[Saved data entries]
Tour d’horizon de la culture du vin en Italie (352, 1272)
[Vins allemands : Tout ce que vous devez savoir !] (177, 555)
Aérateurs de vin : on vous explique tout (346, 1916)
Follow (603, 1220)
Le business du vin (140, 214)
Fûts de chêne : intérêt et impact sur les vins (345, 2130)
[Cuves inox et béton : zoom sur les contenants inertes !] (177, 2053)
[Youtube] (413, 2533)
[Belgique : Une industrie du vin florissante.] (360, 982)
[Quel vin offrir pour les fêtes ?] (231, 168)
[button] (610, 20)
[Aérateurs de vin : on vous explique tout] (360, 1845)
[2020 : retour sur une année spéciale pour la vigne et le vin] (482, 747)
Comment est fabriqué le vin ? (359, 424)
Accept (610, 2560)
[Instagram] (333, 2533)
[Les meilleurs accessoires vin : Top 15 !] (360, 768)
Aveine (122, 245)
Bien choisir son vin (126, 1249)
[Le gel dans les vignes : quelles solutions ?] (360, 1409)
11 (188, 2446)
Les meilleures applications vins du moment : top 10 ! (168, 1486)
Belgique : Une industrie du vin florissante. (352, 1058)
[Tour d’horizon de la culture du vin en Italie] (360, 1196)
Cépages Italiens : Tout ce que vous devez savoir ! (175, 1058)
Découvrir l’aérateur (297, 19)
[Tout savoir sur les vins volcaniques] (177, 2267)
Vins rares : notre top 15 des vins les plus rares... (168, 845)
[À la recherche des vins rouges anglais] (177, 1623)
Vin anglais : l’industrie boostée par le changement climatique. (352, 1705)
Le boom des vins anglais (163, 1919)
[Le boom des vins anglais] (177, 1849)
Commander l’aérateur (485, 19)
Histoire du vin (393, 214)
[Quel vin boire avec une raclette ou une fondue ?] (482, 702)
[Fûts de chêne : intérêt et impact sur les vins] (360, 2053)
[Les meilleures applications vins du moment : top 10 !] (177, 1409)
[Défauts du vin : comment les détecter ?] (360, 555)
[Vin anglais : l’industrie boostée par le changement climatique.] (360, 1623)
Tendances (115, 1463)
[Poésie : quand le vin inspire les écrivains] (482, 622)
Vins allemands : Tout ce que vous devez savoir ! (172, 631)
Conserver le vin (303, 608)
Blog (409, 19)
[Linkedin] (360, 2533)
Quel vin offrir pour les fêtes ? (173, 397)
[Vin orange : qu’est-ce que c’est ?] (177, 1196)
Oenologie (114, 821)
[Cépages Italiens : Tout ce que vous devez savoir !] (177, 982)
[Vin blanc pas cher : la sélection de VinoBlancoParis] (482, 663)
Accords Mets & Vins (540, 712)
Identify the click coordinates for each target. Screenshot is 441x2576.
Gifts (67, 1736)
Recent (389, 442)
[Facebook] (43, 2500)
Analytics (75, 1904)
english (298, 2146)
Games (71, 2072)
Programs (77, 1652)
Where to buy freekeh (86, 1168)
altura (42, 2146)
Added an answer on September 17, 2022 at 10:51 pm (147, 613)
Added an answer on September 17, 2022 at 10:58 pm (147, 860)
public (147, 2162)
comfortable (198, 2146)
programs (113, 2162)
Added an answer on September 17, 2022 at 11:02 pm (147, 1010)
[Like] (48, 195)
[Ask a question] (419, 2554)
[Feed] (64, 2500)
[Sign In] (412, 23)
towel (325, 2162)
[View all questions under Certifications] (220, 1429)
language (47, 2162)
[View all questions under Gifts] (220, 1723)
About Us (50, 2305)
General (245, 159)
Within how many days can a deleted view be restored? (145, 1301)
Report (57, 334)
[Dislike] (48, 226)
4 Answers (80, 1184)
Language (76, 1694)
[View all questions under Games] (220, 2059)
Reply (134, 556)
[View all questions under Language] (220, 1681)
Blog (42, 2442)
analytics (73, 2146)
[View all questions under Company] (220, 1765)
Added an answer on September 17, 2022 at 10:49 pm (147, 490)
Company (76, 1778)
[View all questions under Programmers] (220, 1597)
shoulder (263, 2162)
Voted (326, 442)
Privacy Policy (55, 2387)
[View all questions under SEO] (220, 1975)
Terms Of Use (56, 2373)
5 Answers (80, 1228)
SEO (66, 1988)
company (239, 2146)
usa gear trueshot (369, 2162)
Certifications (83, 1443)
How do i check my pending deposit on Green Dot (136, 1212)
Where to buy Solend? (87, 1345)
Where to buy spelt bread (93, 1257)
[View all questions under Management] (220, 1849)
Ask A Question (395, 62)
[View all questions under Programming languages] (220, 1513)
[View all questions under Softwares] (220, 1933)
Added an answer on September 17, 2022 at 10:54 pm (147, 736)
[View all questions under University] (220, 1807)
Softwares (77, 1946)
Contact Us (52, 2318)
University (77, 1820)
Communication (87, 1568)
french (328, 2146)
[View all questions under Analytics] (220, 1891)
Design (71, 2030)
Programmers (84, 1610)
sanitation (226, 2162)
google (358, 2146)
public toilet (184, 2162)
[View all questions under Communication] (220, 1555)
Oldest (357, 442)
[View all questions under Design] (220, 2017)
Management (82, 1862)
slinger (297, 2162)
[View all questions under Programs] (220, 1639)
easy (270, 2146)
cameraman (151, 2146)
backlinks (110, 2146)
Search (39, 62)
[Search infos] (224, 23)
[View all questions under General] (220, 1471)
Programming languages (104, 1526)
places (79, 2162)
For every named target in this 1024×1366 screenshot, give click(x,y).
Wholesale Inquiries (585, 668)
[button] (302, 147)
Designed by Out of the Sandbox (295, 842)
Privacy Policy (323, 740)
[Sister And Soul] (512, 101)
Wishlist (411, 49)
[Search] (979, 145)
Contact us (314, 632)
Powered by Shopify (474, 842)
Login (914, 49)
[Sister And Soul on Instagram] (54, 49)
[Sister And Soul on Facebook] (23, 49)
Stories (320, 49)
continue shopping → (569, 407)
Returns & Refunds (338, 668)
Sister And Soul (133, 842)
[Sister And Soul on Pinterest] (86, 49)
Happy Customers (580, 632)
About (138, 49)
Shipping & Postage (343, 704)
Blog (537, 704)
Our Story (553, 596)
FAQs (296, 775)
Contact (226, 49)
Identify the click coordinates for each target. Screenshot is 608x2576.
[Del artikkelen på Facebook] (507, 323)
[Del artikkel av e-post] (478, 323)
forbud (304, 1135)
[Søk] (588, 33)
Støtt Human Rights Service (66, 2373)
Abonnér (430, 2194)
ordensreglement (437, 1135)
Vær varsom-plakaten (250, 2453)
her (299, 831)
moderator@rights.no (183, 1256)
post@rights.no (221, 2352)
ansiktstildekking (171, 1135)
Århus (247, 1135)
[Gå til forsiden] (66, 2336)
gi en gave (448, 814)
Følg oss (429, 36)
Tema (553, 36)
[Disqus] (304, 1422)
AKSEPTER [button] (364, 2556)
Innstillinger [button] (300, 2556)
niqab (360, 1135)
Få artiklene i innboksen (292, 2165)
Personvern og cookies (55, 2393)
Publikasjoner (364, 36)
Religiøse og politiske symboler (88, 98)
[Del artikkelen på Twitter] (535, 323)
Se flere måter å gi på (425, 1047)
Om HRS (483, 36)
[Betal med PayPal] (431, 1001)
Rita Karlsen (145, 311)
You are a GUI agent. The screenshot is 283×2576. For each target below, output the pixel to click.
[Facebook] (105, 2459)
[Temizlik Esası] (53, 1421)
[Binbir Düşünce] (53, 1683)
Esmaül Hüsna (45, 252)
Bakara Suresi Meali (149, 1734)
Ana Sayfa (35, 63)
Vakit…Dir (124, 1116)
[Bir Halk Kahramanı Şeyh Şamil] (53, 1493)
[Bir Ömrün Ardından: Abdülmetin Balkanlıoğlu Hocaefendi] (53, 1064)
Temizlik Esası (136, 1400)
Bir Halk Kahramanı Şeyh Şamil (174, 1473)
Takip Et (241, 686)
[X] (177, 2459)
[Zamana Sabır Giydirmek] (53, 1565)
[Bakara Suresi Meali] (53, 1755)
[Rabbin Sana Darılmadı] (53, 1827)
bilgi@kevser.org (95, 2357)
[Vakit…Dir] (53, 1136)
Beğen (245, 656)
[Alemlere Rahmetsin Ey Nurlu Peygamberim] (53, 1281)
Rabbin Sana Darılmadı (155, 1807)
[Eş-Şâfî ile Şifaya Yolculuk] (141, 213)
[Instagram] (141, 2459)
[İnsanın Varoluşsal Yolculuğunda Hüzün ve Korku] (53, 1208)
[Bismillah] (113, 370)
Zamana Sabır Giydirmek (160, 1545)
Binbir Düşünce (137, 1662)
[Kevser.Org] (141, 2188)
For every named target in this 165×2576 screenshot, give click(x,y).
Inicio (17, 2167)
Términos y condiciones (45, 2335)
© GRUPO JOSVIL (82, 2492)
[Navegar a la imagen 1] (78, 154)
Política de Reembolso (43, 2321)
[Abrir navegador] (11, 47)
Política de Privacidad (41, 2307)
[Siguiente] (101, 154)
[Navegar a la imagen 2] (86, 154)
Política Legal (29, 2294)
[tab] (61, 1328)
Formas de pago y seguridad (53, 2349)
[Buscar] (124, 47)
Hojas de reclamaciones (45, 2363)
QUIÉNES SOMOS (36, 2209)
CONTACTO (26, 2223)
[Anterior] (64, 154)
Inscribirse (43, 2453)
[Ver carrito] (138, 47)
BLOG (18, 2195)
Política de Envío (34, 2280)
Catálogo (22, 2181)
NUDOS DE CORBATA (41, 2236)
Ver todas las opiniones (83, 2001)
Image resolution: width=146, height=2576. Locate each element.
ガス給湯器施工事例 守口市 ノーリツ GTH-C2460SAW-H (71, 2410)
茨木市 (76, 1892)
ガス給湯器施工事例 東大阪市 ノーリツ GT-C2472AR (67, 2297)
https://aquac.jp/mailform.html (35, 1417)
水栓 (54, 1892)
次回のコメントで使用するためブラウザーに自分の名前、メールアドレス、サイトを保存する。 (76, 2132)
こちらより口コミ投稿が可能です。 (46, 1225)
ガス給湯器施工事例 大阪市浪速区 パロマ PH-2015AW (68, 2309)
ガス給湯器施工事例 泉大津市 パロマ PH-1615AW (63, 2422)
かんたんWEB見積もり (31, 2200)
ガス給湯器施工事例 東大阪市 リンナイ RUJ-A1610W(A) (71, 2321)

== What the task requires ==
Set every line down again exactly. Begin with the first line of the entries and finish with the line containing "[Quel vin offrir pour les fêtes ?] (231, 168)".

== Solution for this task ==
Tour d’horizon de la culture du vin en Italie (352, 1272)
[Vins allemands : Tout ce que vous devez savoir !] (177, 555)
Aérateurs de vin : on vous explique tout (346, 1916)
Follow (603, 1220)
Le business du vin (140, 214)
Fûts de chêne : intérêt et impact sur les vins (345, 2130)
[Cuves inox et béton : zoom sur les contenants inertes !] (177, 2053)
[Youtube] (413, 2533)
[Belgique : Une industrie du vin florissante.] (360, 982)
[Quel vin offrir pour les fêtes ?] (231, 168)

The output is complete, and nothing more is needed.